Secondary school age children: Teaching of evolution in Key Stages 2 and 3 of the National Curriculum is mainly theoretical and lacking in engaging practical classes. We will take experimental evolution into the school classroom allowing pupils to experience evolution in action themselves in real time, generating excitement about microbes and evolution and offering deeper experiential learning.

General public: Bacterial evolution is high on the news agenda due to the crisis in antimicrobial resistance (AMR), however few non-scientists realise that this societal problem is exacerbated by HGT-mediated evolution. Public engagement activities will enhance public understanding of HGT and put this into the context of AMR to show what we can all do to reduce the risks of AMR.

Policy makers in healthcare and agri-food sectors: HGT impacts the evolutionary emergence of AMR in the clinic and the spread of functional traits in soil bacterial communities.

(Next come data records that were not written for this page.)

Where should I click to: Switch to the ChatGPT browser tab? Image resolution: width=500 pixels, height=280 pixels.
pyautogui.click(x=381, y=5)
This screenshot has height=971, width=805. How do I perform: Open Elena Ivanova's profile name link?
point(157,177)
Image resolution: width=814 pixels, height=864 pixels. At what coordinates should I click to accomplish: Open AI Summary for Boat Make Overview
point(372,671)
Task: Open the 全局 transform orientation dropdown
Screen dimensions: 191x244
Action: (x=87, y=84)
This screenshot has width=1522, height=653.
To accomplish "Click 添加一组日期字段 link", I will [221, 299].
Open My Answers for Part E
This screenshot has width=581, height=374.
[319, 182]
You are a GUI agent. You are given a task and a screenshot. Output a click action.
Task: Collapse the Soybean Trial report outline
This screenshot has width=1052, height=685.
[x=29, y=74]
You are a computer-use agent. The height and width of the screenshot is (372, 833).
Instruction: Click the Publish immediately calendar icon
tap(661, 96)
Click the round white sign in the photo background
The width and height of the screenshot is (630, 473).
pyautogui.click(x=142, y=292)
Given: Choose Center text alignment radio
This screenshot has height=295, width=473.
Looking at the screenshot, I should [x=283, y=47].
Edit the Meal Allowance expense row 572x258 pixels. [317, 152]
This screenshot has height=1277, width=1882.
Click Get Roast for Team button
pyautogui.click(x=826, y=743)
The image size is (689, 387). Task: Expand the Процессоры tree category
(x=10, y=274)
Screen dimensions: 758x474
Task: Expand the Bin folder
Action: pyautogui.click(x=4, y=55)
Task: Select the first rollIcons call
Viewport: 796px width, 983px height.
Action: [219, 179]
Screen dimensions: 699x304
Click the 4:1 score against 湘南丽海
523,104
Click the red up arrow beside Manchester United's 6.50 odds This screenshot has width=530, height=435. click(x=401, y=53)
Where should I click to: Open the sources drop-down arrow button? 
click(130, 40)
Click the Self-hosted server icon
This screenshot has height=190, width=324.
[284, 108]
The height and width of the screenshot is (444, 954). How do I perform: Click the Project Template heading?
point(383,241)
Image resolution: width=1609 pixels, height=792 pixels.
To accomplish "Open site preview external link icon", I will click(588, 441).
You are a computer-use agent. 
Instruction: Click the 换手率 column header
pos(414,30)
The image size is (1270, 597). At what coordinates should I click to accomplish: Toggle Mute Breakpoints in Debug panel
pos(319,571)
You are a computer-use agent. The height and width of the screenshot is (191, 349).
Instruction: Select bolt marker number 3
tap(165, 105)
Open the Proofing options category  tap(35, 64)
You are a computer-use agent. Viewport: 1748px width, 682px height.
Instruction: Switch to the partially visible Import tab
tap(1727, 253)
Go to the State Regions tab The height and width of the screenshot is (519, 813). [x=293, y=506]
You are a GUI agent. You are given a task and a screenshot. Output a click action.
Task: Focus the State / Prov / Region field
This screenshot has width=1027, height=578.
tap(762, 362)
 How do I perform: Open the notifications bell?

Designing policies and interventions that aim to e.g. limit the spread of AMR or conserve the functional diversity of soil bacterial communities, requires sharing knowledge and understanding of the dynamics of HGT and how these are shaped by the ecology of microbial communities and their environments arising from this research with stakeholders and policymakers in these sectors. We will engage with healthcare stakeholders via an established clinical network (PARC; PI Brockhurst is a member) and agri-food stakeholders via the N8 AgriFood Partnership facilitated by the N8 AgriFood Knowledge Exchange Fellows.